« Je produis des cartes de rendement depuis 1998, expose Christophe Gudin, céréalier sur la commune de La Ferté-Hauterive, dans l’Allier. Celles-ci sont intéressantes mais difficilement exploitables pour piloter l’irrigation. Elles donnent un aperçu des rendements de l’année N-1, lesquels ne reflètent pas forcément les besoins de la culture pendant la saison en cours. Imaginez que les densités de semis soient différentes sur une même zone d’une année sur l’autre, les besoins en intrants et en eau changent ainsi beaucoup. De plus, cette pratique nécessiterait d’implanter la même culture tous les ans. Avec des rotations sur 3, 4 voire 6 ans, un grand nombre de paramètres peuvent évoluer entre le rendement de la récolte précédente, sa capacité à absorber les éléments nutritifs du sol et les besoins en eau de la culture en cours. »
À l’aide de son équipement de guidage de la marque AG Leader, l’agriculteur enregistre la vitesse d’avancement lors des opérations de travail du sol. Cette donnée lui permet d’estimer la dureté de la terre et donne une idée de la texture et de la structure du sol. La prise de décision implique également de connaître ses parcelles. « Sur mon exploitation, les sols s’avèrent très hétérogènes. Les terres noires absorbent la chaleur, alors que les zones plus blanches se réchauffent plus en surface et génèrent une plus grande évaporation. Il faut prendre ce phénomène en compte pendant les périodes de fortes chaleurs », confie Christophe Gudin.

Superposer les cartes
Afin d’estimer plus finement les besoins en eau de ses cultures, l’agriculteur multiplie les sources d’information. Chaque année, Pioneer lui fournit une cartographie aérienne de ses parcelles, représentant la masse végétative. Ces prises de vues sont opérées en juin ou en juillet. « Elles constituent un outil précieux dans la prise de décision. Malheureusement, à la période à laquelle je dispose de ces informations, le démarrage de la culture est déjà bien avancé. Ces cartes constituent surtout un bilan du début de croissance. Après, si le manque d’eau, ou le surplus, est vraiment prononcé, il peut être compliqué de corriger le tir. »
L’agriculteur admet qu’il lui est difficile d’anticiper les quantités d’eau à apporter. Il s’appuie alors sur des cartes de préconisation pour la dose de semis, qui lui servent lors de l’implantation de la culture.
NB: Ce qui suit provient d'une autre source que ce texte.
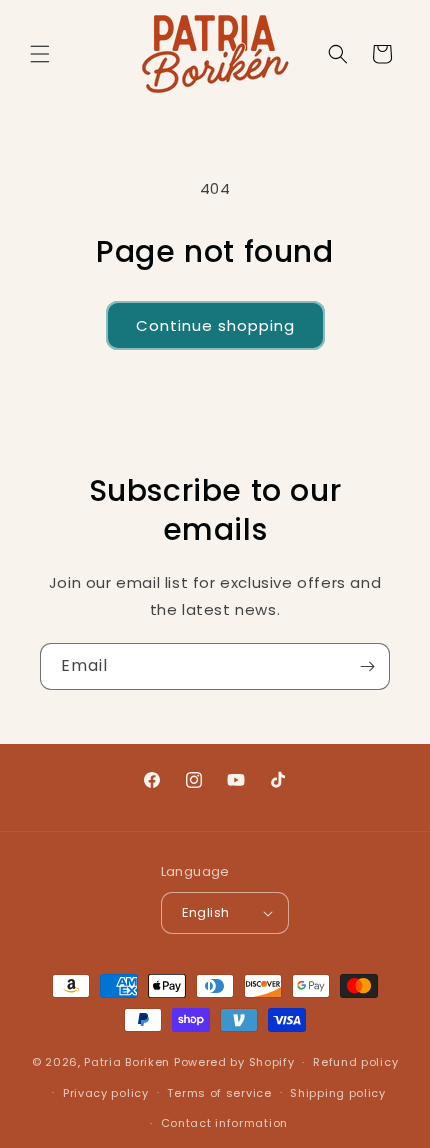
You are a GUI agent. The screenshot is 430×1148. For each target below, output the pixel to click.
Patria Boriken (127, 1062)
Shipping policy (338, 1093)
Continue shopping (215, 325)
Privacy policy (106, 1093)
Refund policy (355, 1062)
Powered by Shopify (234, 1062)
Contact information (224, 1123)
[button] (40, 54)
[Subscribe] (367, 666)
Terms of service (219, 1093)
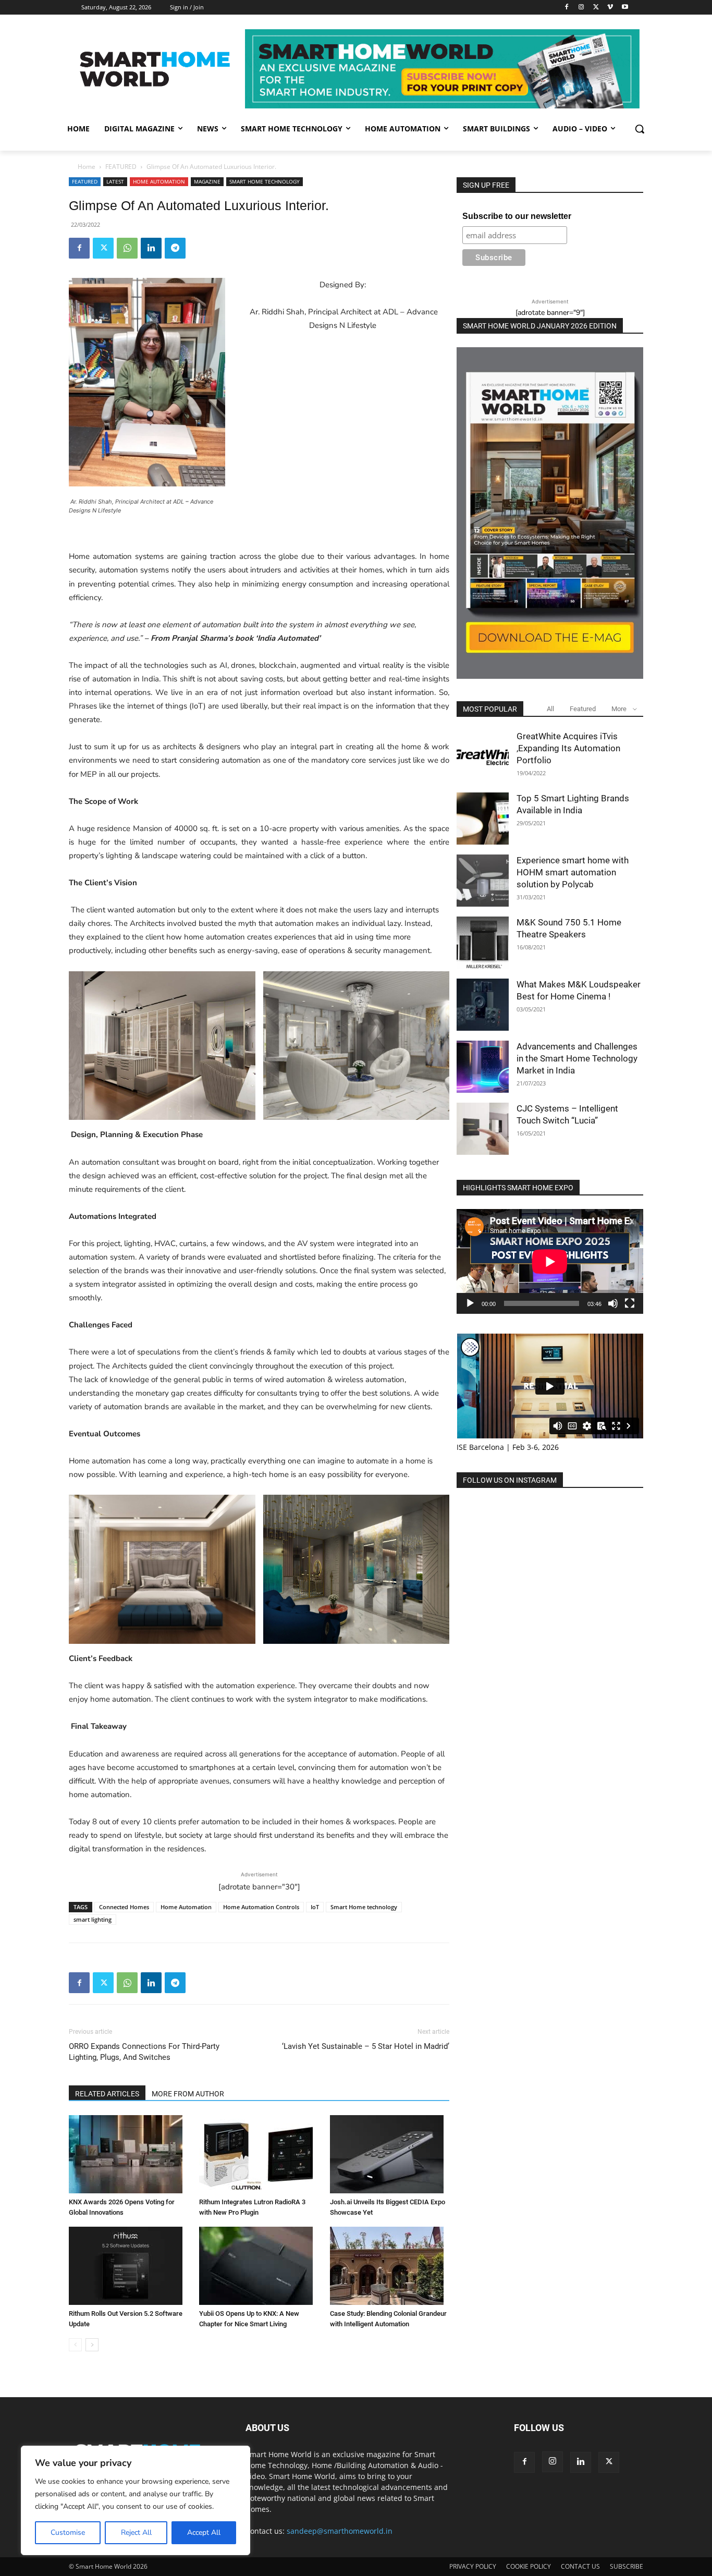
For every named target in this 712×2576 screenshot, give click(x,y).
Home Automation (186, 1907)
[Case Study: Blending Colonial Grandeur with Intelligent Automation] (389, 2266)
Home (86, 166)
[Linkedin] (151, 248)
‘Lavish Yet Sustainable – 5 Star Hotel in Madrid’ (365, 2046)
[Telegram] (175, 248)
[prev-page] (75, 2344)
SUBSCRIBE (626, 2566)
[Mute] (613, 1303)
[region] (135, 2500)
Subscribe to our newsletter (516, 216)
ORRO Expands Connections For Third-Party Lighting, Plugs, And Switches (144, 2052)
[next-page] (92, 2344)
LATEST (115, 181)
Il les recroise avec les cartes de réalisation, qui représentent la densité de semis réelle. « Ceci ajoute une couche d’informations supplémentaire pour appréhender les besoins en eau. Nous utilisons ces cartes aussi pour les apports d’azote. Dans l’idéal, il faudrait appliquer à l’irrigation les technologies qui se déploient dans la pulvérisation. On pourrait imaginer un système combinant plusieurs types de buses, dont l’ouverture serait pilotée afin de moduler le débit sur chaque tronçon de rampe. » En attendant de telles innovations, l’agriculteur découpe les zones arrosées par des pivots ou des rampes afin d’ajuster l’apport. « Le problème réside dans le fait que cette modulation s’applique à toute la rampe en même temps. Les différentes zones décrivent donc des bandes, dans le cas des rampes, ou des camemberts, avec les pivots. » Concernant les enrouleurs, le problème est le même. Le parcellaire de Christophe Gudin ne permet pas d’installer des rampes ou des pivots partout. Celui-ci doit donc recourir aux enrouleurs, dont la gestion de débit zone par zone n’est pas permise. En plus, le temps que le tour d’eau se termine, les conditions peuvent évoluer. « Par exemple, il est difficile d’anticiper un orage », conclut l’agriculteur.

LES SATELLITES POUR MODULER LES INTRANTS
Chaque année, Pioneer fournit à Christophe Gudin des cartes représentant la masse végétative de ses parcelles. Des satellites, des avions ou des drones survolant les champs prennent des photographies de ceux-ci. Un traitement des images annule l’impact des conditions météorologiques et de luminosité au moment des prises de vues. Les données sont ensuite comparées à des modèles agronomiques afin de déterminer le taux de biomasse et la teneur en chlorophylle. En fonction des attentes de l’agriculteur, et des résultats escomptés tenant compte des caractéristiques locales, le fournisseur peut émettre des préconisations pour les apports à venir, notamment en azote. Ces cartes permettent aussi de localiser d’éventuelles zones touchées par une maladie.